[Python-Dev] PEP 359: The "make" Statement

Steven Bethard steven.bethard at gmail.com
Tue Apr 18 03:24:57 CEST 2006


On 4/17/06, Ian Bicking <ianb at colorstudy.com> wrote:
> Steven Bethard wrote:
> > This PEP proposes a generalization of the class-declaration syntax,
> > the ``make`` statement.  The proposed syntax and semantics parallel
> > the syntax for class definition, and so::
> >
> >    make <callable> <name> <tuple>:
> >        <block>
>
> I can't really see any use case for <tuple>.

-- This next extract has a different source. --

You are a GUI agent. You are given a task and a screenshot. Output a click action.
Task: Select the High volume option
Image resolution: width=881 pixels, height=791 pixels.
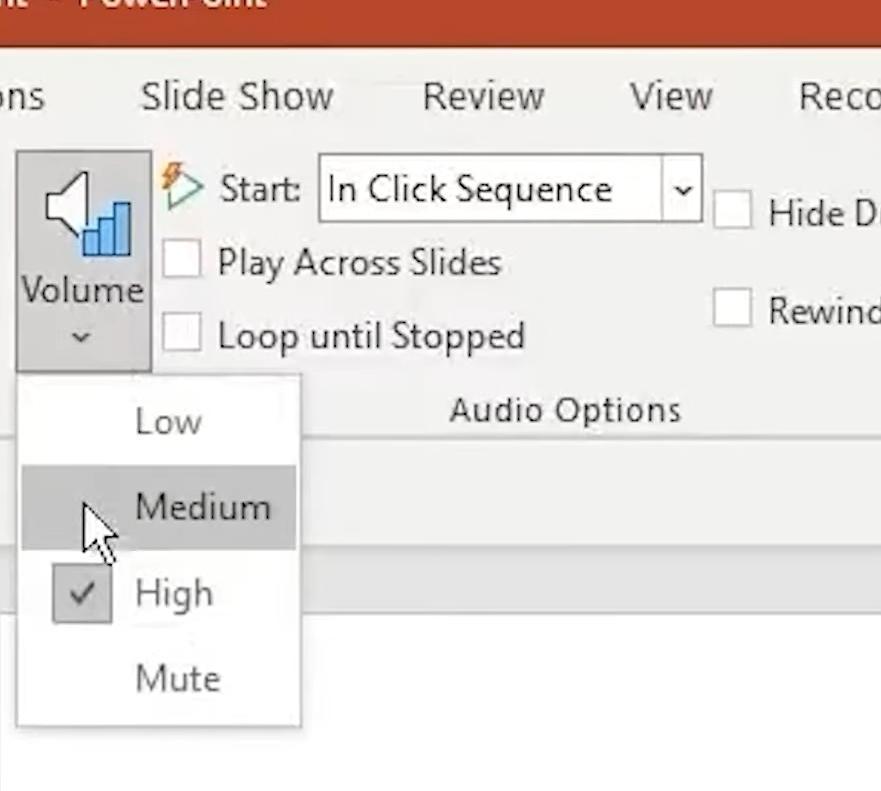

FWIW, I've been thinking of the tuple as the "*args" and the block as
the "**kwargs".  But certainly any function can be written to take all
keyword arguments.

> In particular, you could always choose to implement this:
>
>    make Foo someobj(stuff): ...
>
> like:
>
>    make Foo(stuff) someobj: ...
[snip]
> and so moving to this might feel a bit better:
>
>    make someobj Foo(stuff): ...

Just to clarify, you mean translating:

  make <name> <callable>:
      <block>

into the assignment::

  <name> = <callable>("<name>", <namespace>)

?  Looks okay to me.  I'm only hesitant because on c.l.py I got a
pretty strong push for maintaining compatiblity with the class
statement.

> With that in mind, I think __call__ might be the wrong method to call on
> the builder.  For instance, if you were actually going to implement
> prototypes on this, you wouldn't want to steal all uses of __call__ just
> for the cloning machinery.  So __make__ would be nicer.  Personally this
> would also let people using older constructs (like a plain
> __call__(**kw)) to keep that in addition to supporting this new construct.

Yeah, I guess the real question here is, do we expect that types will
want to support both normal creation and creation using the make
statement?  If the answer is yes, then we definitely need to introduce
a __make__ slot.

Steve
--
Grammar am for people who can't think for myself.